» **STATED GOAL**
Please give the lines below as a JSON list of strings, one string per line and blank lines left out, starting with the line that contains "I want to click on map" and going on through the line that contains "informational message displayed". Include only those lines.

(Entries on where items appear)
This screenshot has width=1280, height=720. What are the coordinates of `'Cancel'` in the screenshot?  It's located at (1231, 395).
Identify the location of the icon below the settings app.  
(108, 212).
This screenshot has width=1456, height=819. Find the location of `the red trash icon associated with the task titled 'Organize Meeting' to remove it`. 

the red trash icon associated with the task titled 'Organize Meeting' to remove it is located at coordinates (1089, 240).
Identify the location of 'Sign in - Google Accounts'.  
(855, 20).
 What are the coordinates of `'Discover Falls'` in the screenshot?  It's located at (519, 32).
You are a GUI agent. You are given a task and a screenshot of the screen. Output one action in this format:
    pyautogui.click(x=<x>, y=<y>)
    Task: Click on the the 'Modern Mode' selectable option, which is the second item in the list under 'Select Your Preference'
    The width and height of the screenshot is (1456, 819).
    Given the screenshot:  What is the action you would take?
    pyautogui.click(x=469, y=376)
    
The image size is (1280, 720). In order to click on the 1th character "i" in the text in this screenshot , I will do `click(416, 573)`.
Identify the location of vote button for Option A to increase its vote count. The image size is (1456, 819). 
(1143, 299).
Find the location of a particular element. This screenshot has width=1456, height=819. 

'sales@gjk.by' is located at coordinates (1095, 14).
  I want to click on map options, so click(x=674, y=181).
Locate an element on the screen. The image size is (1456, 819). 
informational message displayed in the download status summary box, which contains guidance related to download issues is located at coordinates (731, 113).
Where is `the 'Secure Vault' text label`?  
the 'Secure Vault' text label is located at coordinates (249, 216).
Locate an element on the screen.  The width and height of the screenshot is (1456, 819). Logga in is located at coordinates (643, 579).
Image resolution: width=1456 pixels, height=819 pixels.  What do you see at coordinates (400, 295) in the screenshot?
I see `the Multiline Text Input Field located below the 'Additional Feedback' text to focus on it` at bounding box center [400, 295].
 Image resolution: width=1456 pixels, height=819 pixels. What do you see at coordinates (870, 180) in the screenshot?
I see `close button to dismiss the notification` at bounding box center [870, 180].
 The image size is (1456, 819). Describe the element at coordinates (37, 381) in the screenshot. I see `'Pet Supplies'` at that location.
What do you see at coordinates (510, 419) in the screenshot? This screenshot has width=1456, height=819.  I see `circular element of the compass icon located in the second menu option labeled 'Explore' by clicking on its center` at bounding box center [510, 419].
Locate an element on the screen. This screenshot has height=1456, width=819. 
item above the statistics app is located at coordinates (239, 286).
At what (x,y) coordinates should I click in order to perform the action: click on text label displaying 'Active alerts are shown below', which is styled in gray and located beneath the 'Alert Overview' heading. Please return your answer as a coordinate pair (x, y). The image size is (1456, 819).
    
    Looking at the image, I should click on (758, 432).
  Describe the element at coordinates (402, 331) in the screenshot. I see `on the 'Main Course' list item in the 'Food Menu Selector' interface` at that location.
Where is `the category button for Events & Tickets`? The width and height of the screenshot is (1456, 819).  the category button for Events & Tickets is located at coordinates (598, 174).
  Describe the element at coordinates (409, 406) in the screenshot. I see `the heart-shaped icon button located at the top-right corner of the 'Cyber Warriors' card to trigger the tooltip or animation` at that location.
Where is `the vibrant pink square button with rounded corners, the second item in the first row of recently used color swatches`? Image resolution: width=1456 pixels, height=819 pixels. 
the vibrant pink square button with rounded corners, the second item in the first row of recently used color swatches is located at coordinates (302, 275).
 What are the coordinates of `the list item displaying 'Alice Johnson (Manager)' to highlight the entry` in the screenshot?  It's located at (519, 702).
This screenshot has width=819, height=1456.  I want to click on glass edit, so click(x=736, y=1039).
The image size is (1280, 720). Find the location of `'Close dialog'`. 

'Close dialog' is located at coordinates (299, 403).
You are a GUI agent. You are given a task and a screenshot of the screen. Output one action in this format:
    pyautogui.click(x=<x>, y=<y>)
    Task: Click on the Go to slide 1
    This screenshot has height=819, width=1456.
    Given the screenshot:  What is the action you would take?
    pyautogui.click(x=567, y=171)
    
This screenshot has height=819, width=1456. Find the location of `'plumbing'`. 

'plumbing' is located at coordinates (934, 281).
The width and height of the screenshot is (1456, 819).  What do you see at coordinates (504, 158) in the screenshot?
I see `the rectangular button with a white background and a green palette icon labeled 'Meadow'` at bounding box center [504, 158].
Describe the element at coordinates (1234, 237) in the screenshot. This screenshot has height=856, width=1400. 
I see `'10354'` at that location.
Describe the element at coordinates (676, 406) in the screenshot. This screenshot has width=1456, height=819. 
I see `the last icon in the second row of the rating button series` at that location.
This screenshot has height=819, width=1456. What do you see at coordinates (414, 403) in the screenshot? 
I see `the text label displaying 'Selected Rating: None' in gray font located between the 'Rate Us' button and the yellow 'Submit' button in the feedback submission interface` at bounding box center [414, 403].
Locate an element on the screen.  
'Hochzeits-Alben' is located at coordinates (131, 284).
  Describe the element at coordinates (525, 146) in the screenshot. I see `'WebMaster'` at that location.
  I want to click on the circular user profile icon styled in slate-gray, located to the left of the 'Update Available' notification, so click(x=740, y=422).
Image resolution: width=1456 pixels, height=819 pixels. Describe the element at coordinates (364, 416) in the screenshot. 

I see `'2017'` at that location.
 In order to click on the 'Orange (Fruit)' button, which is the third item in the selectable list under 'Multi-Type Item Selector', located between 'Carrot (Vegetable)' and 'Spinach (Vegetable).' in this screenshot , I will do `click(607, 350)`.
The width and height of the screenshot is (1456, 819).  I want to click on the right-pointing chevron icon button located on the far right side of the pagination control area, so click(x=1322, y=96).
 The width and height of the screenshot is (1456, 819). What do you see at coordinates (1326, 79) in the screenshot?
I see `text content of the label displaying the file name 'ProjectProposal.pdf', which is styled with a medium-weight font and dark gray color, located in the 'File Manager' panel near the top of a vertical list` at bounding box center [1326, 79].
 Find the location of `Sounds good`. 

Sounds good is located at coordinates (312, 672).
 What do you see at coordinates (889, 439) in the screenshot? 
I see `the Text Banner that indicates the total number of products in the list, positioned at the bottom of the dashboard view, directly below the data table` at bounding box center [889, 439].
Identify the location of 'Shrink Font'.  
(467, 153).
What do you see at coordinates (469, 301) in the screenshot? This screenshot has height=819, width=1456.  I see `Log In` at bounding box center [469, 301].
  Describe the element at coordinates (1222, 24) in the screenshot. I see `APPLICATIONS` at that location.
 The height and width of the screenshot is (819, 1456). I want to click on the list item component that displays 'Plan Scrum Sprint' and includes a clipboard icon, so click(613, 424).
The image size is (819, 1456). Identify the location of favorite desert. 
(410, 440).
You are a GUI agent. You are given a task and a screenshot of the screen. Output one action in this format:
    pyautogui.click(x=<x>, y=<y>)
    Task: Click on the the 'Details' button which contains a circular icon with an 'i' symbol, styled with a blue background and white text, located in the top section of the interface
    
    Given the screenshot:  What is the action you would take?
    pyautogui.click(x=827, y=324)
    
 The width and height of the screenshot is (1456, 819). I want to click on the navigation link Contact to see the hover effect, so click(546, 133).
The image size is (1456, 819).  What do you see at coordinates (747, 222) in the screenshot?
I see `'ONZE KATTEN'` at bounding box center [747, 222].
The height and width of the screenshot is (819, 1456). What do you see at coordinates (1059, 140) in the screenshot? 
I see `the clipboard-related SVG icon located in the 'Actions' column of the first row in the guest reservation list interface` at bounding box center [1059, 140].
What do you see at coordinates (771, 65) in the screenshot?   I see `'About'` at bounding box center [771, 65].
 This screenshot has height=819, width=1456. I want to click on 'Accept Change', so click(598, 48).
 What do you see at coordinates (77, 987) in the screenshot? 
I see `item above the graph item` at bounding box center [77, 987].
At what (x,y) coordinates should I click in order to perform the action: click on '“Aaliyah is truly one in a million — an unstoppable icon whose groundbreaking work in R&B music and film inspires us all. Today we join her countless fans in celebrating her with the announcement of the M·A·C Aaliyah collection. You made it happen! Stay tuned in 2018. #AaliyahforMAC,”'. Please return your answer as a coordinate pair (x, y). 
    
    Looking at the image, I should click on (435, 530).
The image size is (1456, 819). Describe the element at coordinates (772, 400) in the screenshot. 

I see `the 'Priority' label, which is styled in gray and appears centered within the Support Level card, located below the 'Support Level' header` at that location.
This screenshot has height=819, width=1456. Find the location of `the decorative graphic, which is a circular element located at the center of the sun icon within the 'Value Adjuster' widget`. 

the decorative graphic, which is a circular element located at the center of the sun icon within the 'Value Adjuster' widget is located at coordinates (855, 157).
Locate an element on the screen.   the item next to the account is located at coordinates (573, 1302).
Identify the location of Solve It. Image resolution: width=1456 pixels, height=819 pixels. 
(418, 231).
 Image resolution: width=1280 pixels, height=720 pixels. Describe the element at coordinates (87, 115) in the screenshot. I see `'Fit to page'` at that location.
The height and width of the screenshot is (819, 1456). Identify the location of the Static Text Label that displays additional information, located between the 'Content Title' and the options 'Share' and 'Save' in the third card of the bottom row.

» **SOLUTION FOR THIS PROBLEM**
[
  "  I want to click on map options, so click(x=674, y=181).",
  "Locate an element on the screen. The image size is (1456, 819). ",
  "informational message displayed in the download status summary box, which contains guidance related to download issues is located at coordinates (731, 113)."
]